Garry DeWeese wrote:

> My main problem with this is that the possibility of describing the
> evolution of a physical system in the future (ignoring, for the moment,
> questions about how do define "now") does not mean those future points
> actually exist. I can plot the trajectory of a projectile, but even though
> I can plot (or calculate) its impact point, the impact is not *real* in any
> sense until the projectile actually comes down! The fact that time-like
> world curves can be ploted (or it is alleged that they can be plotted) in
> 4-space does not mean that the "future" of those curves (all points later
> than "now") actually exist, or are real.
>
> I think (and I do say this with considerable humility--and trepidation)
> that physicists who try to give a realist interpretation to such things are
> forgetting that solutions to mathematical models are no more than
> theoretical entities. If I solve a simple quadratic equation to determine
> the length of the board I need to cut for the sloping roof of a dog house
> I'm building, I don't have to wonder if I should cut it at 28" or
> *negative* 28". The latter is an artifact of the mathematical model, but
> corresponds to no physical reality; it is physically unrealistic. Of
> course you and other cosmologists know this. But why then should you think
> that all solutions to, say, Einstein's field equations are physically
> realistic, or that if you can solve (theoretically) for complete world
> curves in space-time, that the segment of the curves which are later than
> "now" correspond to anything real?
>
> (Whew, after writing that, I feel like I've painted a target on my back and
> invited all astrophysicists to jump on me!)
>
> The upshot is I disagree significantly with what you wrote about God
> knowing the future in virtue of knowing the entire world curve of an
> individual.
>
> Interestingly, this view in essence is not new. Boethius (ca. 500) and
> Thomas Aquinas (ca. 1200) both use the image of a watchman on top of a
> mountain or in a tower observing a line of travellers below. The
> travellers represent moments in time; they each pass a fixed point (="now")
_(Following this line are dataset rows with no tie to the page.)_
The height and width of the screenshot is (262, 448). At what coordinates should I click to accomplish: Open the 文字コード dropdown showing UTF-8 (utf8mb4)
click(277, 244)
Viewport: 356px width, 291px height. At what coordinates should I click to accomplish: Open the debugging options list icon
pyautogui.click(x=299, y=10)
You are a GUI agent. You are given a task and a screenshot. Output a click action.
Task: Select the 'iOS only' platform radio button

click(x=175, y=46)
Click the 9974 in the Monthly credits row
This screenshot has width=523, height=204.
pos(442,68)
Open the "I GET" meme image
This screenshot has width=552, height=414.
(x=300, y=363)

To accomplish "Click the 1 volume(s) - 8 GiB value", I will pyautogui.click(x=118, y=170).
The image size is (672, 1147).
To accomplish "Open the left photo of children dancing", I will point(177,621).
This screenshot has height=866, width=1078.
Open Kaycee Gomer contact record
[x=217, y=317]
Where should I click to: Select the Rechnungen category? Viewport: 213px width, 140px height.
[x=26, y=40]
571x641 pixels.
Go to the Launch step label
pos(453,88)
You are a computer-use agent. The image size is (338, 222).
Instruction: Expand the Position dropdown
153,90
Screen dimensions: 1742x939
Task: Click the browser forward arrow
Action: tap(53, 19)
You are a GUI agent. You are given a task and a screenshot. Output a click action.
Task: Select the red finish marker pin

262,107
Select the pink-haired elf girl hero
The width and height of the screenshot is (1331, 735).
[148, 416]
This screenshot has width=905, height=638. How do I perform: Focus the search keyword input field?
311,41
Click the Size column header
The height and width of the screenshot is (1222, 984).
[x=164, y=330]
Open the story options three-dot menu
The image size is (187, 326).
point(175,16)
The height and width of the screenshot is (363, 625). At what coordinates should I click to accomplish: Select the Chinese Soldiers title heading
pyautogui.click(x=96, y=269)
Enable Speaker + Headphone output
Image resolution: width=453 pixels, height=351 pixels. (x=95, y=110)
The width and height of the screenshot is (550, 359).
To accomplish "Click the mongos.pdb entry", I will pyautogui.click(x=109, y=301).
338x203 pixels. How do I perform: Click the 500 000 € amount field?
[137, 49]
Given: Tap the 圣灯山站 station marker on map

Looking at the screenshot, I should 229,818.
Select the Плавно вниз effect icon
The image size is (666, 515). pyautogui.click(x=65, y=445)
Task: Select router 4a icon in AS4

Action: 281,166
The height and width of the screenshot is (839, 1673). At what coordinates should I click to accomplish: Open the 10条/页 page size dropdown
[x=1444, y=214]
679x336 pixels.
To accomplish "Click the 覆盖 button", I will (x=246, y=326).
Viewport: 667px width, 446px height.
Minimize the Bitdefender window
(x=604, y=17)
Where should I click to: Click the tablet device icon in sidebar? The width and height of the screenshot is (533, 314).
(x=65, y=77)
> successively, but the entire line (="all moments of time") are equally
> present to the watchman (=God). But as others have shown conclusively,
> this image only works if the future points *actually already exist.* But
> if time is dynamic, if temporal "becoming" is real, then these
> illustrations break down, and so do any contemporary analogues which ground
> God's foreknowledge in the exsitence in space-time of complete world lines
> of individuals.
>
> Note: I am not denying God's foreknowledge. I merely maintain that God
> does not know the future because it actually exists. For I maintain that
> there is an ontological assymetry between past and present, on one hand,
> and future on the other; the future does not exist. So God's knowledge of
> the future is grounded differently.

There is not a clean division between physicists & others on
this. John Polkinghorne agrees with the argument you give here - but
he's a particle physicist, not a general relativist.
_One_ problem with your argument is that it would seem to
require some preferred reference frame: "Now" is relative. Suppose
events at times later than t = 0 in my rest frame don't really exist.
For another observer who happens to be right next to me at my t = 0 but
who is moving, some of those events should be in his/her present.
Does God have a preferred space-time coordinate system? Taking
the Incarnation seriously might make us want to say so, but we need to
work out the implications of such an idea.